И еще я не люблю коммунистов. Не больше, чем евреев, американцев, демократов и мусульман, но тоже не люблю. Я не люблю, как они пахнут. Мне отсюда, издалека, кажется, что они все пахнут портянками. И рожи у них у всех такие наглые, толстые, как у американцев. Нет, не как у американцев, хуже. Потому что у американцев рожи тупые и безразличные, как у свиней, а у коммунистов – тупые, но и какие-то жесткие. Они измывались над Россией семьдесят три года, а никто их теперь не трогает. Они как камни на моем пути, огромные валуны: оттащить тяжело, а терпеть нет сил. Только взрывать.

Пакетик чая промок в руке, сочится желтым. Возьму его в рот, чтобы не пропадало добро. Тьфу, гадость. Скользко, мокро, холодно. Проклятая страна. То ли дело русский здоровый холод! Нет, чай пропадет, надо немедленно его выпить. До Джошуа еще идти и идти. Вот дом. Он тоже на сваях. Осторожно иду по мосткам. Стучусь.

– Вам что? – выглядывает из-за занавески женское лицо.

– Простите, вы не нальете мне немного кипятка. А то мой пакетик совсем размокнет…

– Заходи.

Она открыла дверь. Звучит музыка, на стенах картины. Она кутается в большую меховую шубу, тертую-перетертую, не иначе на помойке нашла, художница. Крашеные короткие волосы торчат во все стороны. Не говоря ни слова, идет на кухню и включает электрический чайник. Берет у меня пакетик, – надо же, никакой брезгливости! – кладет в кружку. Руки красные, перепачканные краской. И все молча. На этюднике – кусок картона, на нем разноцветные пятна. Веселенько!
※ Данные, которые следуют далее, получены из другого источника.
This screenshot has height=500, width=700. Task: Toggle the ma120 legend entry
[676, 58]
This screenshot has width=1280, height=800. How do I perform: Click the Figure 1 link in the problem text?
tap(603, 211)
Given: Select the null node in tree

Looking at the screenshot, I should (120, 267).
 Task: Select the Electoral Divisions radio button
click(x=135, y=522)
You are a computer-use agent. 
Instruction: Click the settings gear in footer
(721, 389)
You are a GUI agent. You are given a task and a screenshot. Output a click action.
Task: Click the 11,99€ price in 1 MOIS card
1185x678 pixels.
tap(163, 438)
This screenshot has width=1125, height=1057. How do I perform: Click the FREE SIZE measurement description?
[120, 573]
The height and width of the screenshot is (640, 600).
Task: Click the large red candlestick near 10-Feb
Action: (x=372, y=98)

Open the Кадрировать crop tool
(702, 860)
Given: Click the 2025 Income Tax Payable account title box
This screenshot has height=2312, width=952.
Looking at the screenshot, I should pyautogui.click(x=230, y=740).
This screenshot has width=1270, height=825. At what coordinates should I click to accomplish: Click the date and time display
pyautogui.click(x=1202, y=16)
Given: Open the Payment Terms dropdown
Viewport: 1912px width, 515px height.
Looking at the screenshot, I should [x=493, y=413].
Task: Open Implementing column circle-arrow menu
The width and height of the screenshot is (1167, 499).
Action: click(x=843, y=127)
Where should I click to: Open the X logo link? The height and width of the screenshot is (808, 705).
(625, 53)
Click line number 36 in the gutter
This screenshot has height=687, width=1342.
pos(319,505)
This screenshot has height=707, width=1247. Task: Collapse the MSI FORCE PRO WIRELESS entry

– Ты художница? – спрашиваю.

– Да.

– Откуда?

– Из Гамбурга. Ха, немка!

– Я тоже когда-то рисовал неплохо. Теперь давно не рисую.

– Понятно.

Льет кипяток в кружку, протягивает мне:

– Сахар?

– Да, я люблю сладкий чай. Спасибо.

Я кладу пять кусочков сахара, размешиваю. Она ждет. Потом идет к шкафчику. Достает полотенце, протягивает:

– Вытрись, весь мокрый.

– Спасибо.

Я одной рукой вытираю лицо, шею, грудь под курткой – везде. Другой – держу кружку, отхлебываю горячий чай.

– Ты Джошуа знаешь? Вон из того дома.

– Да. Мы тут все друг друга знаем.

– Он что делает?

– Он ничего не делает, он поэт. Говорит, что дружил с Бобом Диланом.

– Спасибо. Теперь мне легче, я могу идти. Попрошу Джошуа почитать свои стихи. Тебя как зовут?

– Магда.

– Меня Алекс. Я – русич.

– Понятно.

– В самом деле понятно? Я русич.

– Ну да, понятно: ты – из России, – говорит она, зевает, смотрит на свою мазню.

– До свиданья, Магда.

Я ставлю кружку на стол, выхожу. Дождь льет и льет.

Выбрасываю полиэтиленовый пакет на серый песок – что толку? Только дышать тяжело. Сколько времени – непонятно. Кажется, что вот-вот сумерки. Или это просто темно из-за дождя. Огибаю дальний конец озера, теперь по прямой до Джошуа. Скользко, пару раз чуть не упал, поэтому иду то по траве (все равно ноги промокли), то по самой кромке берега.